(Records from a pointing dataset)
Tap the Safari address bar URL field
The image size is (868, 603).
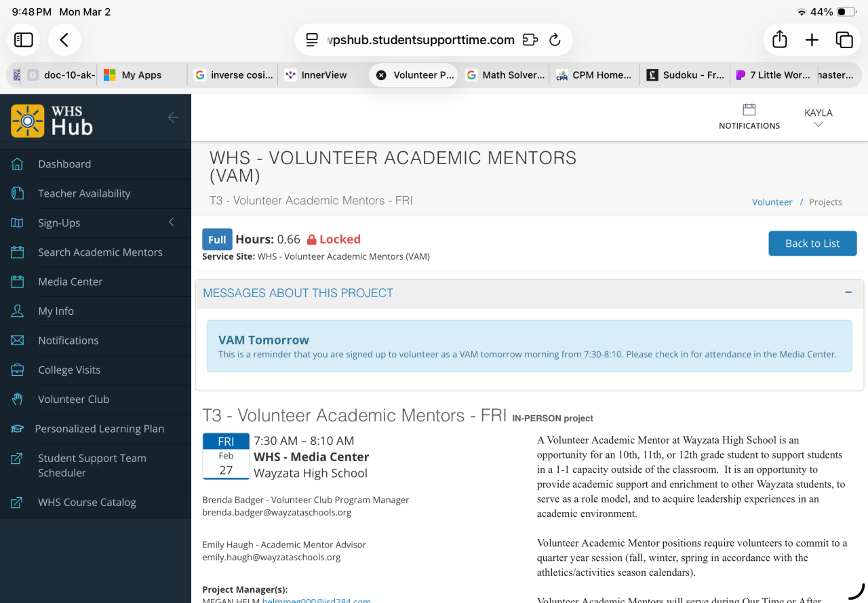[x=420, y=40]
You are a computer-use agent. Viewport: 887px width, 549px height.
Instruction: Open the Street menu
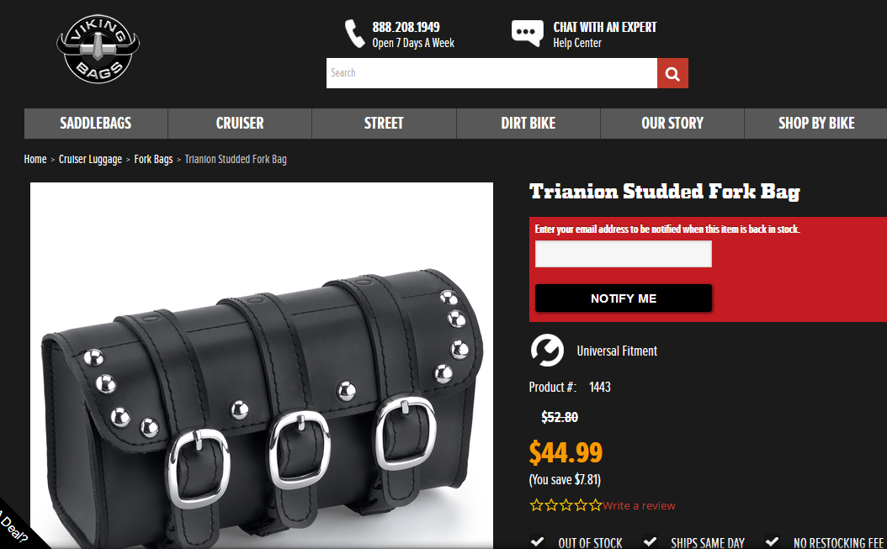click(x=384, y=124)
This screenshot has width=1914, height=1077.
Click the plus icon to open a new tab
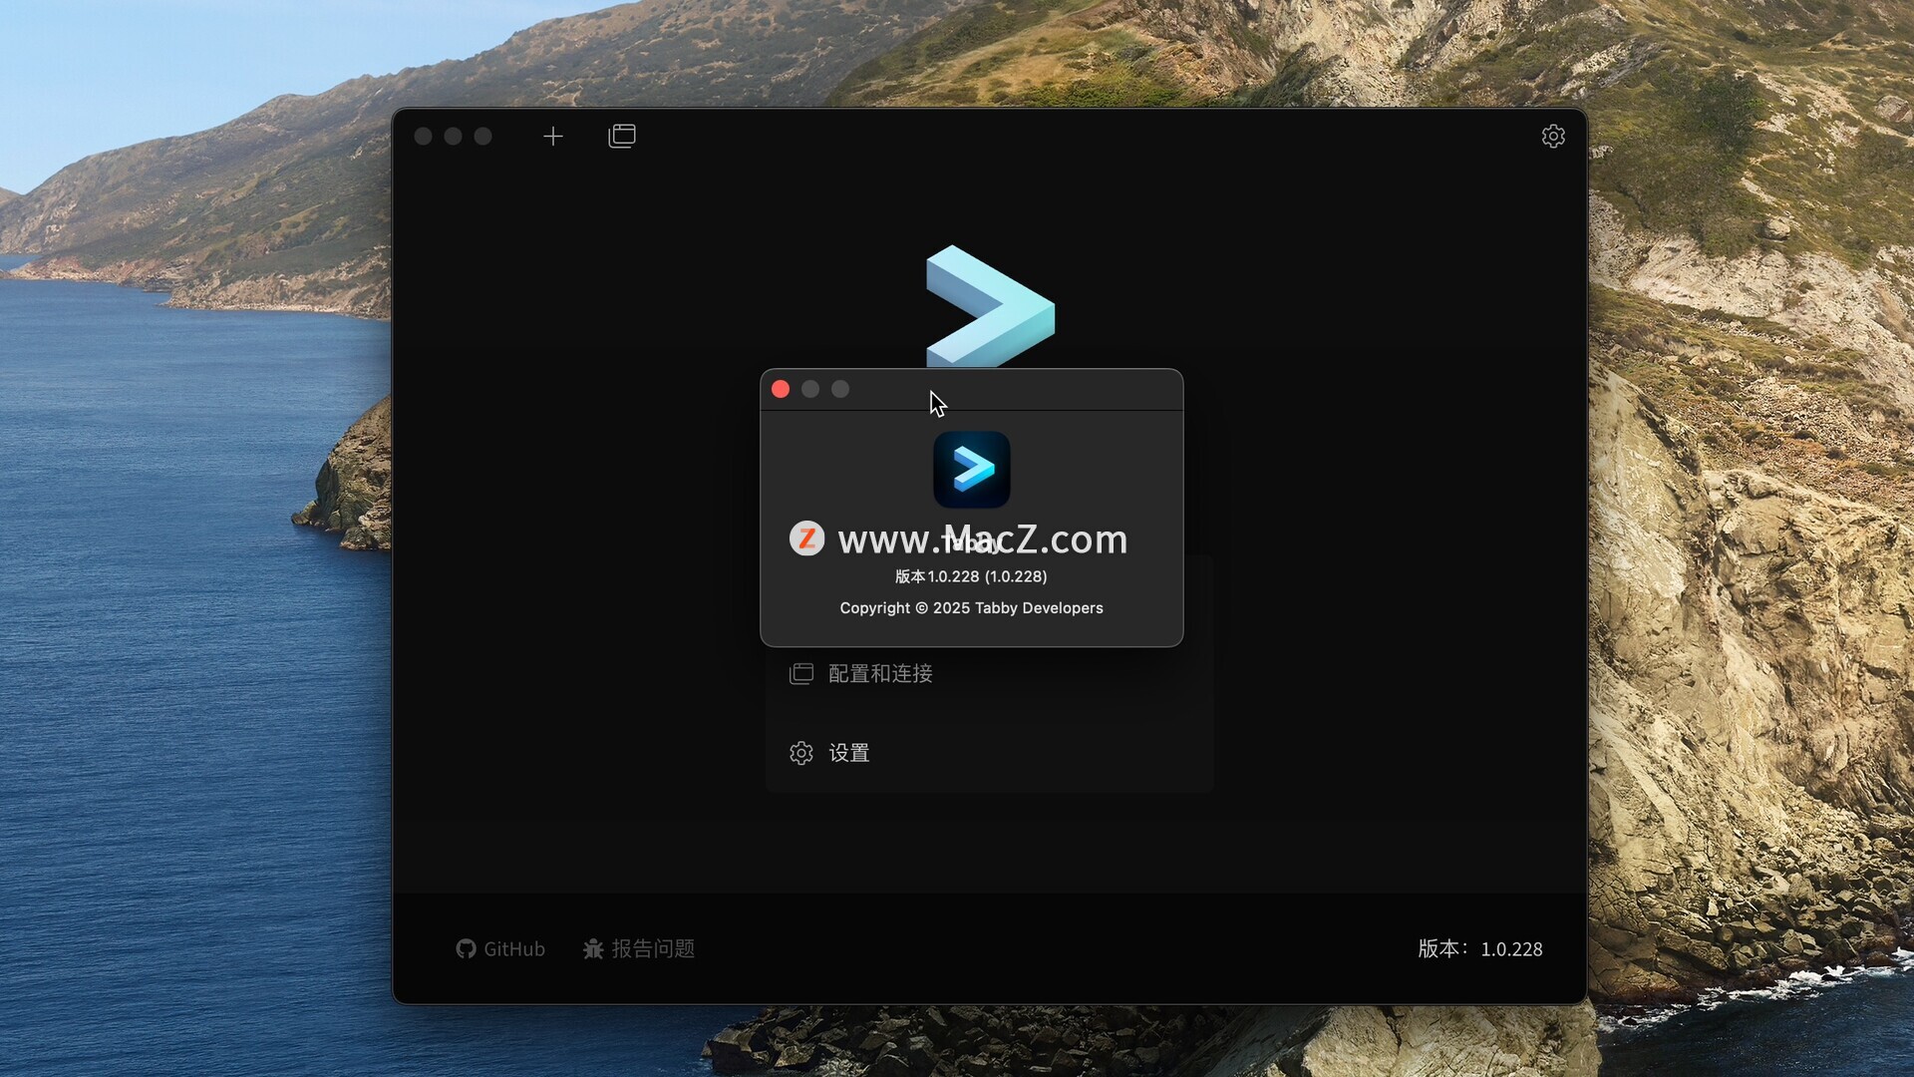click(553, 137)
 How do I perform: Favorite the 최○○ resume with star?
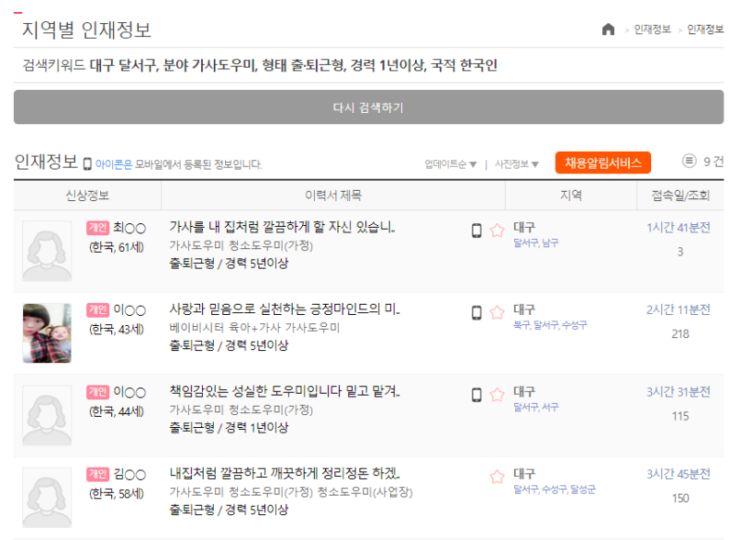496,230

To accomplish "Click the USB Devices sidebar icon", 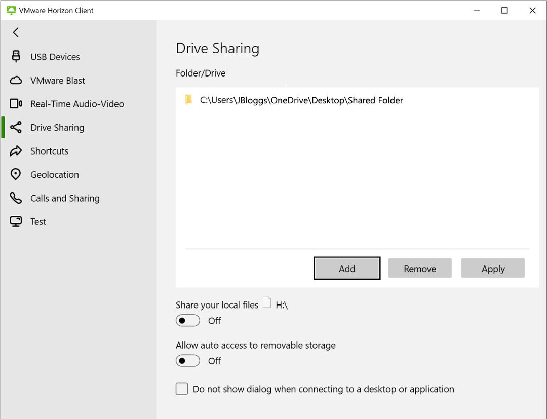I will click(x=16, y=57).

:: Stated goal ::
Select each line in the entries above that contains the string "width", and copy those lines.

:: The reply ::
You are a computer-use agent. Viewport: 887px width, 549px height.
This screenshot has width=1914, height=1077.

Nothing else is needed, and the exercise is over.